CachingDNS resolvers heavily rely on caching to improve performance and reduce the load on authoritative DNS servers. When a DNS resolver receives a DNS response with a TTL value, it caches the response and associates it with the domain name. The resolver will then refer to this cached response for subsequent queries for the same domain until the TTL expires. A shorter TTL means that the DNS information will be cached for a shorter duration, and the resolver will need to refresh its cache more frequently, resulting in increased DNS queries to the authoritative DNS server. On the other hand, a longer TTL means that the DNS information will be cached for a longer duration, reducing the frequency of queries to the authoritative DNS server.
DNS Resolution SpeedThe TTL value also affects the speed of DNS resolution. If the TTL is set to a very low value, DNS resolvers will need to refresh their cache frequently, resulting in increased DNS queries and potentially longer resolution times. This can happen especially during periods of high traffic or when there are issues with the authoritative DNS server. Conversely, if the TTL is set to a high value, DNS resolvers can rely on their cache for a longer duration, resulting in faster resolution times as they do not need to frequently query the authoritative DNS server.
Flexibility and AgilityTTL provides flexibility and agility for domain owners to quickly update their DNS records and propagate the changes across the internet. For example, if a domain owner needs to switch their website to a new IP address or change their email provider, they can update the DNS records and set a low TTL value to ensure that the changes propagate quickly to DNS resolvers. Once the changes have propagated, the domain owner can increase the TTL value to reduce the load on authoritative DNS servers and improve performance.

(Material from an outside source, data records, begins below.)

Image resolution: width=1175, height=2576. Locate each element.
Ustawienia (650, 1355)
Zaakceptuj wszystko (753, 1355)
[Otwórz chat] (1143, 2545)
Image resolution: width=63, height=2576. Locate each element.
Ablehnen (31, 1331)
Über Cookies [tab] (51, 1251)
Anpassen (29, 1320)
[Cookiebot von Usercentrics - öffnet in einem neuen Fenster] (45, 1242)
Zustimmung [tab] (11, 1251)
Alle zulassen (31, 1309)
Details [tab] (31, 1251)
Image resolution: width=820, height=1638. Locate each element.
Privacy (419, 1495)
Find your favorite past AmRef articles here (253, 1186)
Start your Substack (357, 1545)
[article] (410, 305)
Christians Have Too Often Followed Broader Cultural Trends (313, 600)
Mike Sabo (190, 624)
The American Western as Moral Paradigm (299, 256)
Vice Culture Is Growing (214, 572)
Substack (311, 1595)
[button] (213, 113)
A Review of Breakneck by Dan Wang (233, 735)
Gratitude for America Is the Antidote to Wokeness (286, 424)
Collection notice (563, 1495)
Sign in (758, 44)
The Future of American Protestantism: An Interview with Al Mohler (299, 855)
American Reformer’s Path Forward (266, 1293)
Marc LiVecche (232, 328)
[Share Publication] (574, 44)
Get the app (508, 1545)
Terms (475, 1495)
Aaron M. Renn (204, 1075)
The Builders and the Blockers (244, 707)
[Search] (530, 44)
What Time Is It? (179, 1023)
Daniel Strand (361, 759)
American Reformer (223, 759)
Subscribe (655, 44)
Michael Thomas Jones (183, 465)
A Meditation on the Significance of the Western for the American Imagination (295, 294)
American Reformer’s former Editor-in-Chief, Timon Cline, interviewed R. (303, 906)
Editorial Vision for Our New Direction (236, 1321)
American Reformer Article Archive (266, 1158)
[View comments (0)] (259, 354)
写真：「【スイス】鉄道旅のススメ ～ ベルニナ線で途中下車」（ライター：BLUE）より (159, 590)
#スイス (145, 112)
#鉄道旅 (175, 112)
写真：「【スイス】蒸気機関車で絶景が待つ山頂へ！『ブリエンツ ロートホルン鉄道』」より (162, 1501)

The effects of a domain with a high TTL can materialize into a prolonged delay for local devices and resolvers to update after making changes within a DNS-based filtering platform like CleanBrowsing.

How to Check the TTL of Domains

dig is a popular command-line tool used to perform DNS queries in a Unix/Linux environment. It can also be used to find the Time-to-Live (TTL) value of a domain. Here’s how you can use dig to find the TTL of a domain:

  1. Open a terminal window on your Unix/Linux system.
  2. Type the following command, replacing “example.com” with the domain name for which you want to find the TTL:
dig example.com

This will send a DNS query to the default DNS resolver configured on your system for the domain “example.com”.

  1. Look for the “TTL” value in the output. The TTL is usually displayed in the “ANSWER SECTION” of the dig output, next to the DNS resource record (RR) type that you queried for. For example, if you queried for the A record (IPv4 address) of “example.com”, the TTL value will be displayed next to the “A” record in the “ANSWER SECTION” of the output, like this:
example.com.        86400   IN      A

In this example, the TTL value is “86400” seconds, which is equivalent to 24 hours.

Note that the TTL is displayed in seconds, so if you see a value of “3600”, it means a TTL of 1 hour, “1800” means 30 minutes, and so on.

It’s important to note that the TTL value displayed by dig is the TTL specified in the authoritative DNS server for the domain. However, the TTL may also be cached by intermediate DNS resolvers, so the actual TTL observed by DNS resolvers may be different due to caching. Additionally, some DNS servers may enforce a minimum TTL, so even if a domain’s authoritative DNS server specifies a lower TTL, the actual TTL observed by DNS resolvers may be higher.